The partnership has continued in 2026, with 5 radiologists from Cali (Colombia) and Leòn (Mexico) supported to participate in a further IAEA training programme held in Mexico City, deepening diagnostic capacity in cities already engaged in locally-led cancer solutions. 

As C/Can and the IAEA continue collaboration, the focus remains on ensuring that investments in technology are matched by investments in people – including lasting diagnostic imaging and image-guided procedural skills, thereby improving treatment referrals and outcomes for patients across the world.

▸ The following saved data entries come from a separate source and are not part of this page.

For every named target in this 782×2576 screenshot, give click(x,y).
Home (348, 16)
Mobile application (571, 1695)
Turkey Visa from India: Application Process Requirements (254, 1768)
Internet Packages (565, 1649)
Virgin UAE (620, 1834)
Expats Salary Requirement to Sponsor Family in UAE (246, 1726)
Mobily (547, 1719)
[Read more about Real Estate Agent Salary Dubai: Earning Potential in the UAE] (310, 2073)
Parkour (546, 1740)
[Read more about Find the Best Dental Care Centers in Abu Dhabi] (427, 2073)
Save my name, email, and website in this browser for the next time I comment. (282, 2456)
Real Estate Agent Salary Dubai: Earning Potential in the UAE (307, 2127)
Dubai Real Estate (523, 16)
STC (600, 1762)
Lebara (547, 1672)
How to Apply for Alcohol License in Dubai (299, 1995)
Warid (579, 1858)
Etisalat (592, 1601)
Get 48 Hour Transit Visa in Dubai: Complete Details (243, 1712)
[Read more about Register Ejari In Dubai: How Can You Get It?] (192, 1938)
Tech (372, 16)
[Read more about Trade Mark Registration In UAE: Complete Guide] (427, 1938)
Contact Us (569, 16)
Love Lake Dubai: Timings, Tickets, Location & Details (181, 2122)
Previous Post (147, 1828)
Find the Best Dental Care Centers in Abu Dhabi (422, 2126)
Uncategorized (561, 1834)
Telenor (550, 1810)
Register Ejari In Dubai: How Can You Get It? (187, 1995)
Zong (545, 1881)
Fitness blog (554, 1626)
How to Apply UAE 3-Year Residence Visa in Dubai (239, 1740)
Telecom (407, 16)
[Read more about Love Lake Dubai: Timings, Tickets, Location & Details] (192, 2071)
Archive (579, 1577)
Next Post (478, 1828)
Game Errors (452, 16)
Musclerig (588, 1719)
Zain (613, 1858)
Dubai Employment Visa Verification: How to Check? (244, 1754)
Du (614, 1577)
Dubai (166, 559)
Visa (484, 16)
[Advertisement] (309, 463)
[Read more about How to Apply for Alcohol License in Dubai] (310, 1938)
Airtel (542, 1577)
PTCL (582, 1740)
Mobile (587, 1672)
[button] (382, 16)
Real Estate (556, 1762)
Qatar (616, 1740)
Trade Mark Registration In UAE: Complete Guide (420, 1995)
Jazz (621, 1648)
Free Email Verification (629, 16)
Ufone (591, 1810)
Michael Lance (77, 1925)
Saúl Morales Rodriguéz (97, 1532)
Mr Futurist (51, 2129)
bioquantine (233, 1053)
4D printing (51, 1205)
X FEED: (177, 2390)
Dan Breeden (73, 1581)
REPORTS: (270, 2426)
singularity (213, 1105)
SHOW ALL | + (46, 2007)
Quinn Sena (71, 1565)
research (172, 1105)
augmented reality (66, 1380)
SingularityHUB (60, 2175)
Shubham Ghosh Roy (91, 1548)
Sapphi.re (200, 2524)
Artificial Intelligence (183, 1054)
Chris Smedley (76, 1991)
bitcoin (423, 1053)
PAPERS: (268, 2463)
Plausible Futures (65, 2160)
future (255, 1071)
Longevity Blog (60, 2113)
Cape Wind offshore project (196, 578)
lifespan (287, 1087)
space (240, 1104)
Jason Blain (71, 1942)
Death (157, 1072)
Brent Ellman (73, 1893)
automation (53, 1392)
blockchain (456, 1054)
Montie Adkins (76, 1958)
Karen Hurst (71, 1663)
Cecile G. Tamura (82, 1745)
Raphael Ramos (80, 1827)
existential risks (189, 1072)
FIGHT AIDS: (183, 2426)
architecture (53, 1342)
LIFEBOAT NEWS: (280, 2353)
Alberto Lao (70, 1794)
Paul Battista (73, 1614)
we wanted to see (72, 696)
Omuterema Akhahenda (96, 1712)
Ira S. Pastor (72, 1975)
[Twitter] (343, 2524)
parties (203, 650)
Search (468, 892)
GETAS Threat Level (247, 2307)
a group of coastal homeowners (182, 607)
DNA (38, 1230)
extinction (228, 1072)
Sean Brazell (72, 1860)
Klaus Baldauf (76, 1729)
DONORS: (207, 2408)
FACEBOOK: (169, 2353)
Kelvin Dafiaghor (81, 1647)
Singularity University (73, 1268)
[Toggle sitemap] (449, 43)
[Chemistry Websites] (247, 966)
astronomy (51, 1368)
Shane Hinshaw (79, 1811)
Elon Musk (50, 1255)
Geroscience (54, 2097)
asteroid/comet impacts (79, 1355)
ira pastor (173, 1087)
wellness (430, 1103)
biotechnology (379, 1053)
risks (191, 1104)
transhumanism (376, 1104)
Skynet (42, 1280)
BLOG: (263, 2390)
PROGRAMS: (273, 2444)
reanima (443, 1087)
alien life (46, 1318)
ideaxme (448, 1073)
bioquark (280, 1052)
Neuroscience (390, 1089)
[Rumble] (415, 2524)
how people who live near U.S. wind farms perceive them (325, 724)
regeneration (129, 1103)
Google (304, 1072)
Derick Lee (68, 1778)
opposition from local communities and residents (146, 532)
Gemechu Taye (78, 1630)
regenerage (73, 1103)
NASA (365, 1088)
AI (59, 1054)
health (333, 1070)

Miriam Mikhail Lette, M.D., Diagnostic Radiologist, IAEA 

From Global Knowledge to Local Impact 

Training courses and technical partnerships are essential to building the long-term capacity of professionals who sustain health systems and quality care. The 27 professionals who have participated in these IAEA courses returned to cities with active cancer care programmes, where their new skills feed directly into locally co-designed solutions and spread further as they train others. 

At C/Can, this is the work we are committed to: connecting global expertise to city-level action to build equitable, accessible cancer care from the ground up.

By joining forces with partners like the IAEA, we aim to ensure that our technical assistance is of excellence and well aligned, non-duplicative and maximises resources in international cooperation.